Items listed in a dataset:
== Segment start ==
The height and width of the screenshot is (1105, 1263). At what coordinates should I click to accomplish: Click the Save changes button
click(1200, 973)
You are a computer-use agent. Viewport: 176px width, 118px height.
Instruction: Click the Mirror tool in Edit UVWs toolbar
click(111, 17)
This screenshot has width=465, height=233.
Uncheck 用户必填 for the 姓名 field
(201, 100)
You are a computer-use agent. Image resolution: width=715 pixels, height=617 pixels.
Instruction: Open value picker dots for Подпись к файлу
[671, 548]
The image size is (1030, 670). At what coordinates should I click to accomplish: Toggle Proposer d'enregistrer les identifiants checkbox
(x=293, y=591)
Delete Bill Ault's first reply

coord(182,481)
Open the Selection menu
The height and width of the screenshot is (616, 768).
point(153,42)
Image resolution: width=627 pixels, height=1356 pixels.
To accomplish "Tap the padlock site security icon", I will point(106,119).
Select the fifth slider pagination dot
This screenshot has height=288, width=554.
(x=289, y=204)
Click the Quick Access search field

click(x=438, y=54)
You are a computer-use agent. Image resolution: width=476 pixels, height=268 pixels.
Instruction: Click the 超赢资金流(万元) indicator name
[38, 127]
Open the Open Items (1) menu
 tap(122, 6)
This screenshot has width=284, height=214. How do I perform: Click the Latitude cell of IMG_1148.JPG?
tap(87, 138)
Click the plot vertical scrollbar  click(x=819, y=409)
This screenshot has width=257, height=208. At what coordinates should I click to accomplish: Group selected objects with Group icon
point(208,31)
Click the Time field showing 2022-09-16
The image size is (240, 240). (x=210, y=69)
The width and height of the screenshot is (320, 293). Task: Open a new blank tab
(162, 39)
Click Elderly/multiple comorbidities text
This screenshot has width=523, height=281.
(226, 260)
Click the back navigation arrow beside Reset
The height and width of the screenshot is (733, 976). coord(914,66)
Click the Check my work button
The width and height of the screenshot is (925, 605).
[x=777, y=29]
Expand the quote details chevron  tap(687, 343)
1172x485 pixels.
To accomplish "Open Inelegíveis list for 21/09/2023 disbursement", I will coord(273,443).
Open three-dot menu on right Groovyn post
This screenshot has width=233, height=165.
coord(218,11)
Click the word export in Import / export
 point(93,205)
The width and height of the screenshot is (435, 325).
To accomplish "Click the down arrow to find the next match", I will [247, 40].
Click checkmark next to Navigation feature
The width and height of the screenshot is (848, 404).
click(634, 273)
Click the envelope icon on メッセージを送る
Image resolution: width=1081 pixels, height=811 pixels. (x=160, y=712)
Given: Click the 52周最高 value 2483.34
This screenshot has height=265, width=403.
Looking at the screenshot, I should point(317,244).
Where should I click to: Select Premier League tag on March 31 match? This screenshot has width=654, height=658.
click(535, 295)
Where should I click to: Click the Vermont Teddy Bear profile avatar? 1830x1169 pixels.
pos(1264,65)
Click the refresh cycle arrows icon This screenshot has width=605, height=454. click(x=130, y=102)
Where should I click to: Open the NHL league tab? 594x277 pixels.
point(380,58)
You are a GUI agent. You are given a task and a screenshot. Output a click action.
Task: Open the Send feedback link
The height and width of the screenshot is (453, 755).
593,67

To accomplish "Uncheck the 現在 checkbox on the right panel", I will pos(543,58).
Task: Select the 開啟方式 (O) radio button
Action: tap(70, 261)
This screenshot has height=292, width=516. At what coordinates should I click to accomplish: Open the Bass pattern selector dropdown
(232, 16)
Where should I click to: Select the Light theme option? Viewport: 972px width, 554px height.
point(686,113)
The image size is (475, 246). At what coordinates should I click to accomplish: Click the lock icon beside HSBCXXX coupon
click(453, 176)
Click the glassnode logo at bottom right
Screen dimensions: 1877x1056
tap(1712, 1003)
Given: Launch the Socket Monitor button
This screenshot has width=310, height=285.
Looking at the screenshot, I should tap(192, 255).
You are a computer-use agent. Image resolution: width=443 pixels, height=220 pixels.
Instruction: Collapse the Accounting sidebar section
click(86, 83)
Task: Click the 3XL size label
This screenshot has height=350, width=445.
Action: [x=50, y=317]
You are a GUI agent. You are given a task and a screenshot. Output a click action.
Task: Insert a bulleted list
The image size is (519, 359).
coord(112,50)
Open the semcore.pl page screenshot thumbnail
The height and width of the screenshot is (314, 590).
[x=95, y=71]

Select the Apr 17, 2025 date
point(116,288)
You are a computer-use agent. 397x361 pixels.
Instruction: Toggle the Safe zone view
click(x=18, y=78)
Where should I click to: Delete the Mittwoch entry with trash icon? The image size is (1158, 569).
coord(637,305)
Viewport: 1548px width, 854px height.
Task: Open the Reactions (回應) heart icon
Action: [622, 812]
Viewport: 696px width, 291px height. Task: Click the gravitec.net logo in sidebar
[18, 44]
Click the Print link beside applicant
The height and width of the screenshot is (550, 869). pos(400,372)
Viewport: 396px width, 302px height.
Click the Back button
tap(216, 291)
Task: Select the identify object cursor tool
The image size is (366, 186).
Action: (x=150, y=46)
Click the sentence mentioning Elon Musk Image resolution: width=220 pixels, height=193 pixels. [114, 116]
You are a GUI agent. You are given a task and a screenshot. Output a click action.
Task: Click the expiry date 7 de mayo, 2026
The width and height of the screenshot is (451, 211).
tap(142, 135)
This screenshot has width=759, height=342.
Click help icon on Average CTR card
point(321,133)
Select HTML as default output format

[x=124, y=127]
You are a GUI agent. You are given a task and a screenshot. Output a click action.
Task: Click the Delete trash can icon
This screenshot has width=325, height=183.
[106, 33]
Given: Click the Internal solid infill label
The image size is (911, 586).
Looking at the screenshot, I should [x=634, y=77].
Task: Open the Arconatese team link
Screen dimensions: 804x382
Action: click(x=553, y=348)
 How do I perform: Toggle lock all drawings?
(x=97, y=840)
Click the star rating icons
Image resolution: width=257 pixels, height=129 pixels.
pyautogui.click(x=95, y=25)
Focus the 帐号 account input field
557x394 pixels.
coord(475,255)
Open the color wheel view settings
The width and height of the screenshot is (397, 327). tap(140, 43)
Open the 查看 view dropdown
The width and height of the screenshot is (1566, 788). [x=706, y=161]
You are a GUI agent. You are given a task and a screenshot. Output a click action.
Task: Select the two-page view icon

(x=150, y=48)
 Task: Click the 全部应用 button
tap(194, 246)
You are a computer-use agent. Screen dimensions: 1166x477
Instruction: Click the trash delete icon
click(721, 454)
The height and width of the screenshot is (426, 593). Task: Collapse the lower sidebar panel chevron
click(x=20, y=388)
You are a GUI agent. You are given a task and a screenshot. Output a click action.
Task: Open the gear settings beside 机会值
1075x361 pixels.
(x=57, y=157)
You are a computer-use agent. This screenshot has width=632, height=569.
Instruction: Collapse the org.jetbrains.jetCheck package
== Segment end ==
• [Activity]: Looking at the records above, state the number of lines where the word "next" occurs, and write nothing beyond it.

• [Expected answer]: 2